- [INFORMATION GIVEN]
=====
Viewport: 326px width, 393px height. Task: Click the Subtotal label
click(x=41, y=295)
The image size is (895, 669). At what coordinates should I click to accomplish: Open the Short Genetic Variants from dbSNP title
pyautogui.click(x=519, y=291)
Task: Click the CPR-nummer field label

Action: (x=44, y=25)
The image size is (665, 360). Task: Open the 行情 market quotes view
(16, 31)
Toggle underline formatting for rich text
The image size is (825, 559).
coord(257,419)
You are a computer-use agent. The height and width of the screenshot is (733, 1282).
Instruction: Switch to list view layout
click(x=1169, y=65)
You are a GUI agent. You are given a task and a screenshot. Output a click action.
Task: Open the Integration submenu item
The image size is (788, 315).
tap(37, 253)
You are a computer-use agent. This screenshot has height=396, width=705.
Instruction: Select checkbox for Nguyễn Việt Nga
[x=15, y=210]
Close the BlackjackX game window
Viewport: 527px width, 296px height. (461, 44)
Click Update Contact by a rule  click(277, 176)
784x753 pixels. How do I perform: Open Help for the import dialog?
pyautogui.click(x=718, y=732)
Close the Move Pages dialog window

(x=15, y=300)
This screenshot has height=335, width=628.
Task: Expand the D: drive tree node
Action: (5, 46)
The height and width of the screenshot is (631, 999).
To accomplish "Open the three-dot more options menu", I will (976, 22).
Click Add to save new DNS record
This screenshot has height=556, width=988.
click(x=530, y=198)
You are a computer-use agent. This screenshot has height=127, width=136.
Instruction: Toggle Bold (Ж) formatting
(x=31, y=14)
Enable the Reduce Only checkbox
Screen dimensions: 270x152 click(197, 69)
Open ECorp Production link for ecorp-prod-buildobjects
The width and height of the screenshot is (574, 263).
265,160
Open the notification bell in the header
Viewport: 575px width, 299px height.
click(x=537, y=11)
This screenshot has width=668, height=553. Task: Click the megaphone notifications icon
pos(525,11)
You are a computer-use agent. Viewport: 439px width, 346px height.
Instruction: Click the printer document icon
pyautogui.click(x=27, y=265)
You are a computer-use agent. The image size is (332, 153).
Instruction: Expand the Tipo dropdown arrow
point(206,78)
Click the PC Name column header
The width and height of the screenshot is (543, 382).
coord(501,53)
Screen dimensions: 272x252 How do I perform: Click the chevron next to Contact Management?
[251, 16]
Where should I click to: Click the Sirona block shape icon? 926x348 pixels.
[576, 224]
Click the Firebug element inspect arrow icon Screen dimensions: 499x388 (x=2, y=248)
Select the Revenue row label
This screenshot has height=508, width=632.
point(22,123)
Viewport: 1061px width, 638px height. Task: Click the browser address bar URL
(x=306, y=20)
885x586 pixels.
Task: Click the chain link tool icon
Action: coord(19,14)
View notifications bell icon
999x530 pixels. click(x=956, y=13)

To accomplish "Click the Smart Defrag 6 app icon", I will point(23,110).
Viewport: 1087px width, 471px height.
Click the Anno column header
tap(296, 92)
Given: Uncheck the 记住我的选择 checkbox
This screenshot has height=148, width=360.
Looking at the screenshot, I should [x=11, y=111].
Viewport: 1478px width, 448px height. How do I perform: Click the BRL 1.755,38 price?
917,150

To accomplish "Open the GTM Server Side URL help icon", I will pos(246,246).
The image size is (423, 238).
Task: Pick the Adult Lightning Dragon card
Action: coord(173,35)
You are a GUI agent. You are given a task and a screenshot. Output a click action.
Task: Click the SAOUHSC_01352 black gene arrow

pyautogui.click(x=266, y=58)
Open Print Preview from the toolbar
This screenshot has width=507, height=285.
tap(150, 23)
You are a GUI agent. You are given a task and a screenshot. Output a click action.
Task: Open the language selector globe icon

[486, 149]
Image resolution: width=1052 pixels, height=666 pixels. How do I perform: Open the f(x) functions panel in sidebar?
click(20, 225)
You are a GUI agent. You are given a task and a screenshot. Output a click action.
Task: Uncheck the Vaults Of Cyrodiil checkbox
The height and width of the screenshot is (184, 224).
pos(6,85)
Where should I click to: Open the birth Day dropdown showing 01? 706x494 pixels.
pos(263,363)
=====
- [REQUIREMENT] Set all of the data down again exactly.

- [SOLUTION TO THE EXERCISE]
Viewport: 326px width, 393px height. Task: Click the Subtotal label
click(x=41, y=295)
The image size is (895, 669). At what coordinates should I click to accomplish: Open the Short Genetic Variants from dbSNP title
pyautogui.click(x=519, y=291)
Task: Click the CPR-nummer field label

Action: (x=44, y=25)
The image size is (665, 360). Task: Open the 行情 market quotes view
(16, 31)
Toggle underline formatting for rich text
The image size is (825, 559).
coord(257,419)
You are a computer-use agent. The height and width of the screenshot is (733, 1282).
Instruction: Switch to list view layout
click(x=1169, y=65)
You are a GUI agent. You are given a task and a screenshot. Output a click action.
Task: Open the Integration submenu item
The image size is (788, 315).
tap(37, 253)
You are a computer-use agent. This screenshot has height=396, width=705.
Instruction: Select checkbox for Nguyễn Việt Nga
[x=15, y=210]
Close the BlackjackX game window
Viewport: 527px width, 296px height. (461, 44)
Click Update Contact by a rule  click(277, 176)
784x753 pixels. How do I perform: Open Help for the import dialog?
pyautogui.click(x=718, y=732)
Close the Move Pages dialog window

(x=15, y=300)
This screenshot has height=335, width=628.
Task: Expand the D: drive tree node
Action: (5, 46)
The height and width of the screenshot is (631, 999).
To accomplish "Open the three-dot more options menu", I will (976, 22).
Click Add to save new DNS record
This screenshot has height=556, width=988.
click(x=530, y=198)
You are a computer-use agent. This screenshot has height=127, width=136.
Instruction: Toggle Bold (Ж) formatting
(x=31, y=14)
Enable the Reduce Only checkbox
Screen dimensions: 270x152 click(197, 69)
Open ECorp Production link for ecorp-prod-buildobjects
The width and height of the screenshot is (574, 263).
265,160
Open the notification bell in the header
Viewport: 575px width, 299px height.
click(x=537, y=11)
This screenshot has width=668, height=553. Task: Click the megaphone notifications icon
pos(525,11)
You are a computer-use agent. Viewport: 439px width, 346px height.
Instruction: Click the printer document icon
pyautogui.click(x=27, y=265)
You are a computer-use agent. The image size is (332, 153).
Instruction: Expand the Tipo dropdown arrow
point(206,78)
Click the PC Name column header
The width and height of the screenshot is (543, 382).
coord(501,53)
Screen dimensions: 272x252 How do I perform: Click the chevron next to Contact Management?
[251, 16]
Where should I click to: Click the Sirona block shape icon? 926x348 pixels.
[576, 224]
Click the Firebug element inspect arrow icon Screen dimensions: 499x388 (x=2, y=248)
Select the Revenue row label
This screenshot has height=508, width=632.
point(22,123)
Viewport: 1061px width, 638px height. Task: Click the browser address bar URL
(x=306, y=20)
885x586 pixels.
Task: Click the chain link tool icon
Action: coord(19,14)
View notifications bell icon
999x530 pixels. click(x=956, y=13)

To accomplish "Click the Smart Defrag 6 app icon", I will point(23,110).
Viewport: 1087px width, 471px height.
Click the Anno column header
tap(296, 92)
Given: Uncheck the 记住我的选择 checkbox
This screenshot has height=148, width=360.
Looking at the screenshot, I should [x=11, y=111].
Viewport: 1478px width, 448px height. How do I perform: Click the BRL 1.755,38 price?
917,150

To accomplish "Open the GTM Server Side URL help icon", I will pos(246,246).
The image size is (423, 238).
Task: Pick the Adult Lightning Dragon card
Action: coord(173,35)
You are a GUI agent. You are given a task and a screenshot. Output a click action.
Task: Click the SAOUHSC_01352 black gene arrow

pyautogui.click(x=266, y=58)
Open Print Preview from the toolbar
This screenshot has width=507, height=285.
tap(150, 23)
You are a GUI agent. You are given a task and a screenshot. Output a click action.
Task: Open the language selector globe icon

[486, 149]
Image resolution: width=1052 pixels, height=666 pixels. How do I perform: Open the f(x) functions panel in sidebar?
click(20, 225)
You are a GUI agent. You are given a task and a screenshot. Output a click action.
Task: Uncheck the Vaults Of Cyrodiil checkbox
The height and width of the screenshot is (184, 224).
pos(6,85)
Where should I click to: Open the birth Day dropdown showing 01? 706x494 pixels.
pos(263,363)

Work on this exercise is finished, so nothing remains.